By Jerri Nielsen
Hyperion Books 2001
It was the summer of 1998. Jerri Nielsen was a 45 year old ER doctor in Ohio. Her marriage had broken up, and she had lost custody of her children to their father [an abusive & controlling man who thought nothing of telling lies to gain control]. Now Jerri wanted a new life. She spotted an advertisement for doctors in the US Antarctica Program, so Jerri sent in her resume. Within a week, Jerri was invited to Denver Colorado for an interview.
The Antarctica, I was informed, was the highest, driest, coldest, windiest and emptiest place on earth. The south Pole itself was almost 2 miles above sea level (9300 feet) which meant that hypoxia and altitude sickness were common illnesses. And because the sun disappeared for 6 months of the year, for those 6 months, the pole was "closed" - no planes could get in or out at all. You were effectively stranded there. All supplies were delivered during the summer, and if you ran out during the winter, you either made it yourself, or you just managed without it. This was what Jerri had to look forward to. She accepted the position and the challenge, and after a few weeks of training, she eventually found herself arriving at the South Pole in late October 1998. Summer in the Antarctica happens over the long daylight period - October to February.
Jerri records the details of daily life during the summer, how she settled in, and how she felt after the Pole was closed in February of 1999. In MArch Jerri discovered a small lump in her breast. She did nothing for a while, hoping it would go away, and knowing that being "effectively locked down" there wasnt much that could be done. By May the lump had grown larger. So in June of 1999, Jerri told the bosses and the management back in Denver. Fortunately the internet was available, and contact was fairly easy through email - although always subject to satellite availablity.
Jerri was hooked up with a breast cancer specialist in Indiana, USA. There were discussions on how to pull Jerri out, or even if she could be pulled out. Eventually, the decision wwas made to drop medical supplies, (along with fresh food, and other supplies) at the Pole. No such winter flight had ever been attempted before. On July 10, 1999 a Hercules plane flew to the South Pole and dropped 6 large packages, and then flew back to New Zealand.
Jerri got the chemotherapy she needed to start treating herself. It worked for a while, the tumour shrank. Jerri started losing her hair.
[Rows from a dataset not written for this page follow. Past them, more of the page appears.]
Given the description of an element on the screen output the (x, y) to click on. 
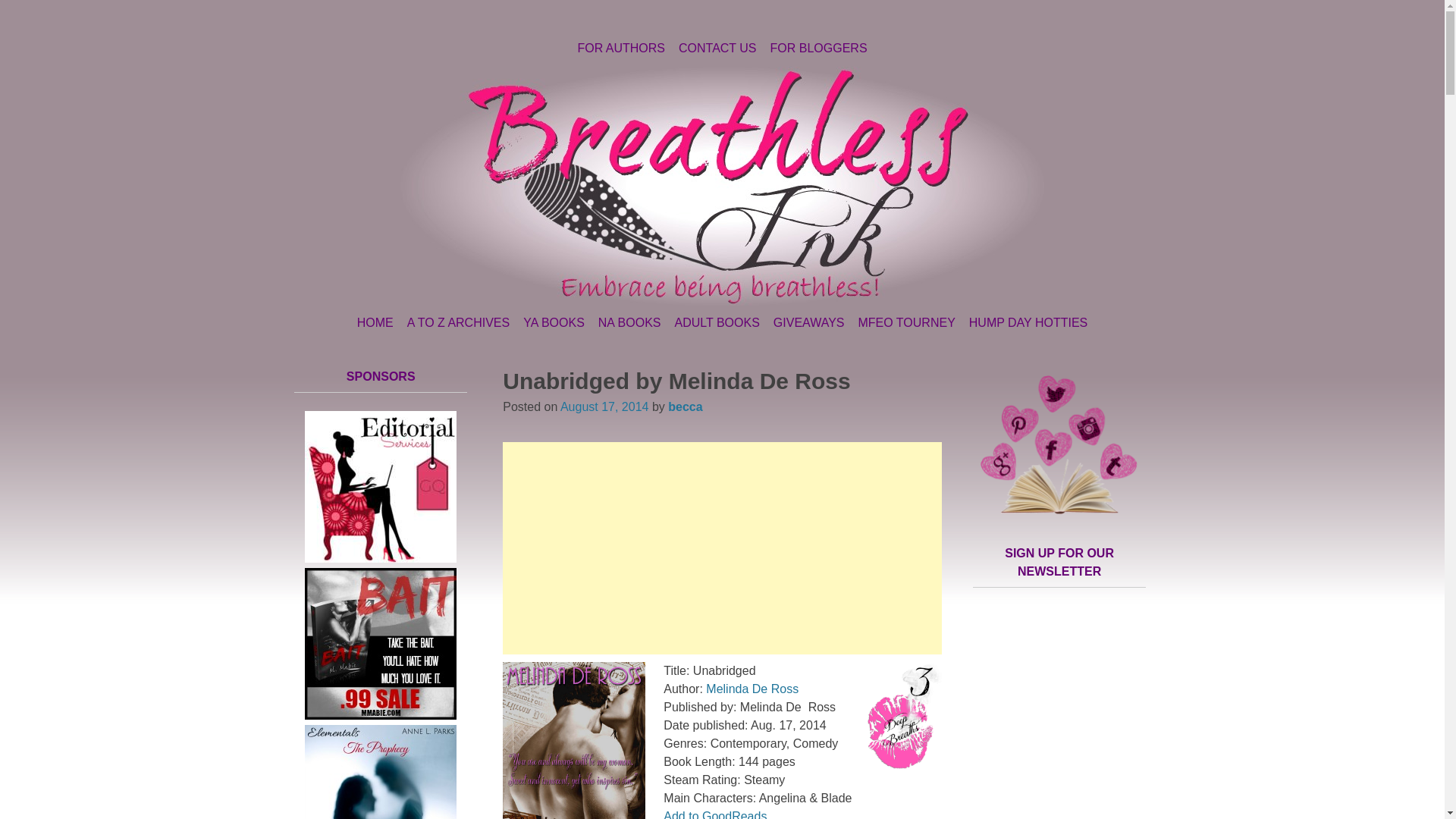
SKIP TO CONTENT (350, 322)
ADULT BOOKS (715, 322)
FOR AUTHORS (620, 48)
FOR BLOGGERS (818, 48)
A TO Z ARCHIVES (458, 322)
Skip to content (350, 322)
CONTACT US (716, 48)
BaitMMabie (380, 715)
6:00 am (604, 406)
Advertisement (722, 548)
YA BOOKS (553, 322)
HOME (375, 322)
DylanAd (380, 558)
NA BOOKS (629, 322)
View all posts by becca (684, 406)
Given the description of an element on the screen output the (x, y) to click on. 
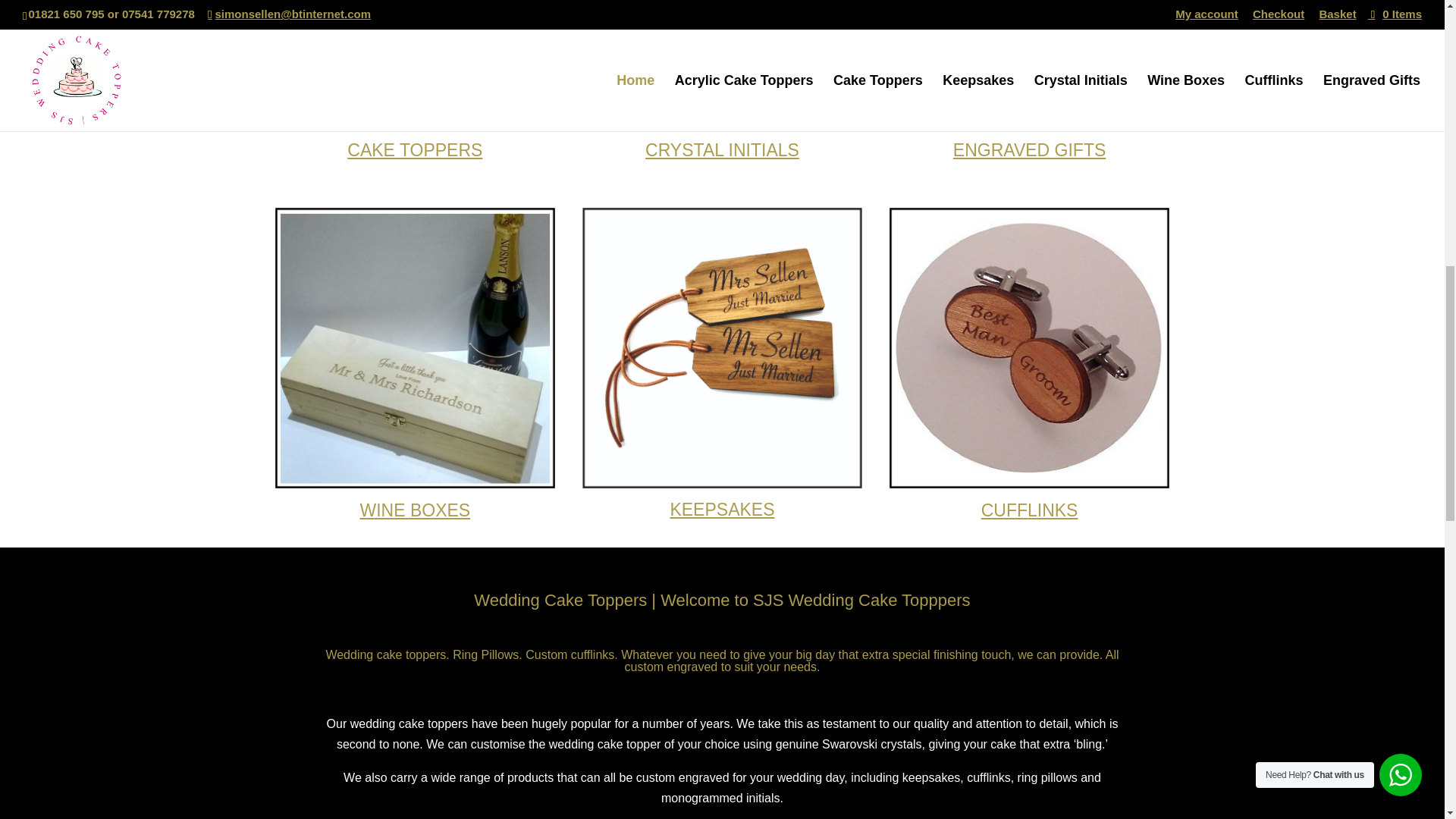
CRYSTAL INITIALS (722, 149)
ENGRAVED GIFTS (1029, 149)
KEEPSAKES (721, 509)
WINE BOXES (414, 510)
CUFFLINKS (1029, 510)
CAKE TOPPERS (414, 149)
Given the description of an element on the screen output the (x, y) to click on. 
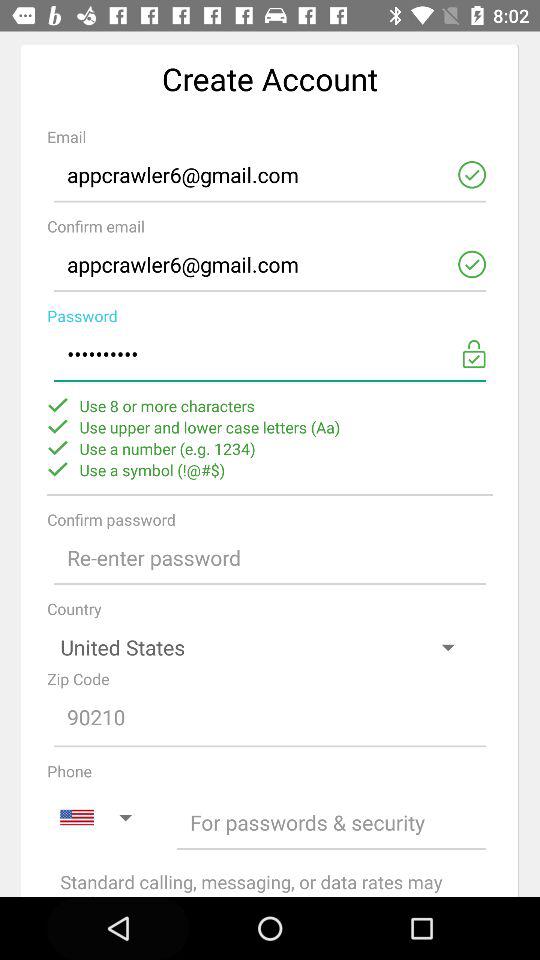
type phone number (331, 822)
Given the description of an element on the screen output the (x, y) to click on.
In September when the tumour started growing again, the decision was made to send another plane to extract her. The Pole was not due to reopen to flights until October 25. On October 16, 1999 Jerri was extracted back to New Zealand.
By now she was dizzy, weak, and tired. A result of the body not breathing very well (due to being at such high altitudes for an extended peiod of time) along with the chemotherapy, was wearing her down. Once she arrived in New Zealand she was able to recover quickly, because she was finally breathing rich oxygenated air since Christchurch is at sea level. Jerri was hustled onto another plane and was finally able to undergo more radical chemotherapy, surgery and radiation back in Indiana.
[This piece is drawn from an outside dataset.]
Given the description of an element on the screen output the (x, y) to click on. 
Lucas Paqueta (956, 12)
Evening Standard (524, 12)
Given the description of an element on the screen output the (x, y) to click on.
Many of the emails she sent and received during her year ON ICE are reproduced in the book. Some of them make for very funny reading. Others are where she questions herself, the cancer and what the odds of her survival are.
After she returned to USA, she was treated, had surgery and was declared cancer free in January 2000. Whether Jerri is still alive, I dont know for sure. The latest I saw any mention of her online was dated 2003. She was living in North Carolina.
This is a very good book for knowing the DETAILS of what it's like to live at the South pole. I know I could not survive there.